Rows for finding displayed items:
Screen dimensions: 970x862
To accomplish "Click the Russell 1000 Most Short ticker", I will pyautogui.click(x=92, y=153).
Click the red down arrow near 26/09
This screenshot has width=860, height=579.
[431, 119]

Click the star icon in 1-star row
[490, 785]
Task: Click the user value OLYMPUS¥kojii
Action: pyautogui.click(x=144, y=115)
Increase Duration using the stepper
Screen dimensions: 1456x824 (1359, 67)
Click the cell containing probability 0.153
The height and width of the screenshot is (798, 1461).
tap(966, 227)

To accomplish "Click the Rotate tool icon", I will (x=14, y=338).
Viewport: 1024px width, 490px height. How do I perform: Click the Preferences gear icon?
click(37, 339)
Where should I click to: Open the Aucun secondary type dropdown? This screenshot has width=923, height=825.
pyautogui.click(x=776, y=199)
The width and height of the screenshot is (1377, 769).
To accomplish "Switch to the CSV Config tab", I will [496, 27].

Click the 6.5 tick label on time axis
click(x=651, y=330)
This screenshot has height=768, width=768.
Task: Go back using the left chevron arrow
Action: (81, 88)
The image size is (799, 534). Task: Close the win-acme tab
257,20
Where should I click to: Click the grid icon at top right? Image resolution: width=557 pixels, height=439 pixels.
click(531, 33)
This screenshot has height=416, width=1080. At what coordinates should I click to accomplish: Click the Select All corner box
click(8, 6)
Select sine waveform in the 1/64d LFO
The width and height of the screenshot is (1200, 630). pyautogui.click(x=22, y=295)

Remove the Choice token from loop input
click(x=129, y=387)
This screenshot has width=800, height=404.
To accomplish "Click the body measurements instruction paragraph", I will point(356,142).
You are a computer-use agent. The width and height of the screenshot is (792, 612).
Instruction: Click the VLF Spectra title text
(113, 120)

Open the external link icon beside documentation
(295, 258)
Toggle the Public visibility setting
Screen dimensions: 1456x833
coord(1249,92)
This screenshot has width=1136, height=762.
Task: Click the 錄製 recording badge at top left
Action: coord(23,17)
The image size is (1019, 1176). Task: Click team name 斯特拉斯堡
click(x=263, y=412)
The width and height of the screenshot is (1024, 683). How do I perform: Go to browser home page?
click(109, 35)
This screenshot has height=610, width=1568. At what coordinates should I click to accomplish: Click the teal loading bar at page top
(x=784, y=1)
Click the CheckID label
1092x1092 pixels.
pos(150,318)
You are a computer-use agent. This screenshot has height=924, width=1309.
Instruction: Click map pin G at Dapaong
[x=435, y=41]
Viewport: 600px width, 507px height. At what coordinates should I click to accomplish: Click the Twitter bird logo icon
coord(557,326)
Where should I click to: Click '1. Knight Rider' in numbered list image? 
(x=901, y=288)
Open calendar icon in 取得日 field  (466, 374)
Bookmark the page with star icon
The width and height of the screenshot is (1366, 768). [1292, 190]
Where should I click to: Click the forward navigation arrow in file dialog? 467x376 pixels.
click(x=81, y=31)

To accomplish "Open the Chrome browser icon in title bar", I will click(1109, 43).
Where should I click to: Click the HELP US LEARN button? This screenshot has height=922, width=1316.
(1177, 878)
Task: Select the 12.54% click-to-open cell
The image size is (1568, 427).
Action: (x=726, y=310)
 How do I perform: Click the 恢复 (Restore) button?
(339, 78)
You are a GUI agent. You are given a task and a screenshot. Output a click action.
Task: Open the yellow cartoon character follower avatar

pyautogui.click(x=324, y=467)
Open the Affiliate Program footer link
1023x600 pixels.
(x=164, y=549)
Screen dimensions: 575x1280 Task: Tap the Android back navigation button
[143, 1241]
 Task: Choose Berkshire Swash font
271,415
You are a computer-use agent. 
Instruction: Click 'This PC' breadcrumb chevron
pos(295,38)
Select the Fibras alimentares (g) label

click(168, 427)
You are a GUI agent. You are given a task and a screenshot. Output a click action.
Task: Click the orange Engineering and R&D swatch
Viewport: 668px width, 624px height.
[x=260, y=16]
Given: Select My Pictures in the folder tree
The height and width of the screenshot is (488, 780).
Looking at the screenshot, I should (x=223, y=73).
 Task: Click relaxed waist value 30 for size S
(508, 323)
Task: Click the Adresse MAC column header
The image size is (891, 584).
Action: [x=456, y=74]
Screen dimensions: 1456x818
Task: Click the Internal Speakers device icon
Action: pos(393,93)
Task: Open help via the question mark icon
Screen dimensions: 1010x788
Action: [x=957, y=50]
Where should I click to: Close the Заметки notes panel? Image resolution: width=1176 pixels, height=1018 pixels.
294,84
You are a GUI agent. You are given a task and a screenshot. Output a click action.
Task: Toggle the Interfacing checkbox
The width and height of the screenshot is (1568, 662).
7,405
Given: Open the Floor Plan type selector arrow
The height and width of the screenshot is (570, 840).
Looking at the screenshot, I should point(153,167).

_WHAT TO DO:_
Lay out the lines from the start of the rows through the line containing "pyautogui.click(x=776, y=199)" as a JSON list of strings, one string per line, with both ends included and blank lines omitted.

_CORRECT RESULT:_
[
  "Screen dimensions: 970x862",
  "To accomplish \"Click the Russell 1000 Most Short ticker\", I will pyautogui.click(x=92, y=153).",
  "Click the red down arrow near 26/09",
  "This screenshot has width=860, height=579.",
  "[431, 119]",
  "Click the star icon in 1-star row",
  "[490, 785]",
  "Task: Click the user value OLYMPUS¥kojii",
  "Action: pyautogui.click(x=144, y=115)",
  "Increase Duration using the stepper",
  "Screen dimensions: 1456x824 (1359, 67)",
  "Click the cell containing probability 0.153",
  "The height and width of the screenshot is (798, 1461).",
  "tap(966, 227)",
  "To accomplish \"Click the Rotate tool icon\", I will (x=14, y=338).",
  "Viewport: 1024px width, 490px height. How do I perform: Click the Preferences gear icon?",
  "click(37, 339)",
  "Where should I click to: Open the Aucun secondary type dropdown? This screenshot has width=923, height=825.",
  "pyautogui.click(x=776, y=199)"
]